The New Horizons spacecraft is scheduled to be launched in January 2006, swing past Jupiter for a gravity boost and scientific studies in 2007, and reach Pluto and its moon, Charon, as early as summer 2015. Pluto is the only planet not yet observed at close range. This mission will seek to answer questions about the surfaces, atmospheres, interiors, and space environments of the solar system’s outermost planet and its moon.
In the meantime, researchers hope to use SOFIA, a 2.5-meter telescope mounted in an aircraft being built by NASA in collaboration with the German space agency, starting in 2005. SOFIA would be able to be sent to the right location around the globe to best observe occultations, providing high-quality data on a much more frequent basis than is possible using ground-based telescopes alone.
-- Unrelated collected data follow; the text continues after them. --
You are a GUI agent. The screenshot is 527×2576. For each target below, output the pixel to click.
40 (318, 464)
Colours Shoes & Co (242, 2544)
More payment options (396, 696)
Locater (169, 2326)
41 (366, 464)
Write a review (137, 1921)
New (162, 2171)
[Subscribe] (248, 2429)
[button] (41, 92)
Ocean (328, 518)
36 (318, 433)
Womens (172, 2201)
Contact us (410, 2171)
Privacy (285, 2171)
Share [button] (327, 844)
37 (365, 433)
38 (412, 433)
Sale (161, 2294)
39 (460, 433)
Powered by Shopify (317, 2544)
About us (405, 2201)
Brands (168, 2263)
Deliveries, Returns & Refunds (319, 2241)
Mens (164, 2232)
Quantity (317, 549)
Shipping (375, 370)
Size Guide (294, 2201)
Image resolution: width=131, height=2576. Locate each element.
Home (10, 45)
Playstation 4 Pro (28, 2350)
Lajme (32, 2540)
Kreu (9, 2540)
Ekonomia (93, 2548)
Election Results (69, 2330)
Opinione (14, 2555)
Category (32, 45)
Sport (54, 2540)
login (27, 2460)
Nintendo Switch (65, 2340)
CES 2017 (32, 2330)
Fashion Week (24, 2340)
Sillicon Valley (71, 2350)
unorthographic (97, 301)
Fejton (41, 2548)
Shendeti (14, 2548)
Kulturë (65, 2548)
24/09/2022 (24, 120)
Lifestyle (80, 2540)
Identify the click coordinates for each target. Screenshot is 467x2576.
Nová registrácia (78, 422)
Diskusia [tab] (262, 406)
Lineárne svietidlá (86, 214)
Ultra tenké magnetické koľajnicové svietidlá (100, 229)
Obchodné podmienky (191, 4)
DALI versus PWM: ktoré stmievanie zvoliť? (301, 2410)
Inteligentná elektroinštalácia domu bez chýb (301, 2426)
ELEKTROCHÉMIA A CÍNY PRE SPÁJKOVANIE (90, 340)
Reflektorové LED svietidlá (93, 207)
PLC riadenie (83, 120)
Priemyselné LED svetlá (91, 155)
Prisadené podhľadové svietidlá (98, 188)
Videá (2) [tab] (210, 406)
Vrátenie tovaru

In addition to Elliot, MIT co-authors are recent physics graduate Kelly B. Clancy, graduate students Susan D. Kern and Michael J. Person, recent MIT graduate Colette V. Salyk, and aeronautics and astronautics senior Jing Jing Qu. Pomona College collaborators are Alper Ates and Ben Penprase. The Boston University collaborator is Amanda Bosh. Lowell Observatory collaborators are Marc Buie, Ted Dunham, Stephen Eikenberry, Cathy Olkin, Brian W. Taylor, and Lawrence Wasserman. Boeing collaborators are Doyle Hall and Lewis Roberts. The United Kingdom Infrared Telescope collaborator is Sandy K. Leggett. U.S. Naval Observatory collaborators are Stephen E. Levine and Ronald C. Stone. The Cornell collaborator is Dae-Sik Moon. David Osip and Joanna E. Thomas-Osip were at MIT and are now at the Carnegie Observatories. John T. Rayner is at NASA’s Infrared Telescope Facility. David Tholen is at the University of Hawaii.
This work is funded by Research Corp., the Southwest Research Institute, the National Science Foundation and NASA.